(Entries from a dataset)
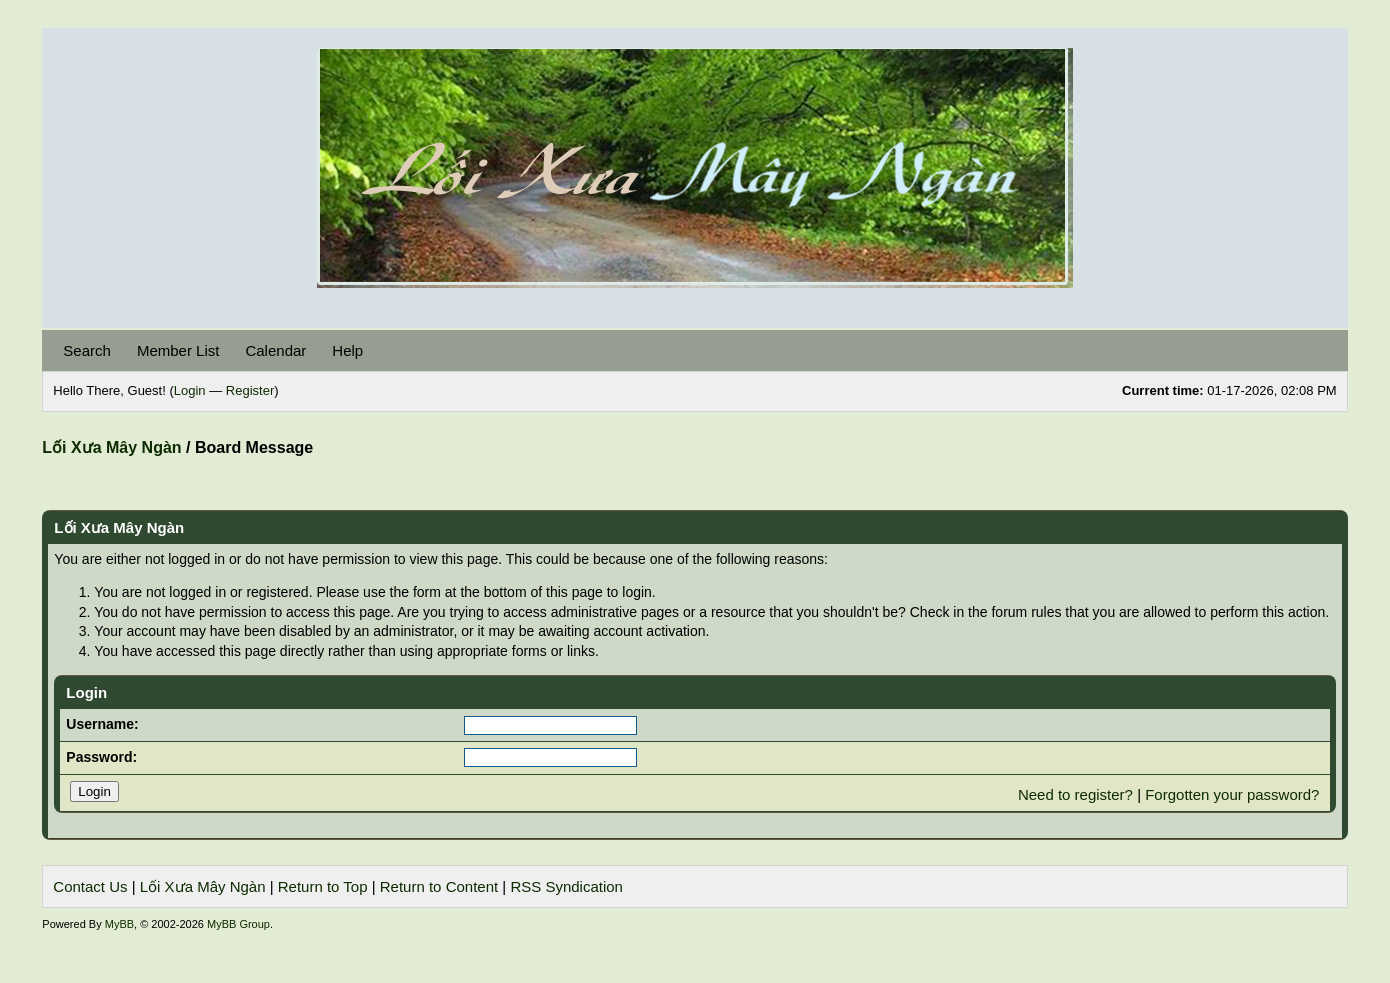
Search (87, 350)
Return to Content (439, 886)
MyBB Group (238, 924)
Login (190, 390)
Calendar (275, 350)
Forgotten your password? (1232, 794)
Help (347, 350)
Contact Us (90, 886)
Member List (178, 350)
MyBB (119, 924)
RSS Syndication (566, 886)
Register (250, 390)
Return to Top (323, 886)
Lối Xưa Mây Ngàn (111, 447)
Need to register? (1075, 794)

## GOAL OF THE EXERCISE
Put every pair of text and answer from the records above into a two-column CSV with the header row "target,coordinates". Write one row per pair, wrap each field in double quotes, turn any line breaks inside a field into spaces, and leave out the pictures.

## WRITTEN REPLY
target,coordinates
"Search","(87, 350)"
"Return to Content","(439, 886)"
"MyBB Group","(238, 924)"
"Login","(190, 390)"
"Calendar","(275, 350)"
"Forgotten your password?","(1232, 794)"
"Help","(347, 350)"
"Contact Us","(90, 886)"
"Member List","(178, 350)"
"MyBB","(119, 924)"
"RSS Syndication","(566, 886)"
"Register","(250, 390)"
"Return to Top","(323, 886)"
"Lối Xưa Mây Ngàn","(111, 447)"
"Need to register?","(1075, 794)"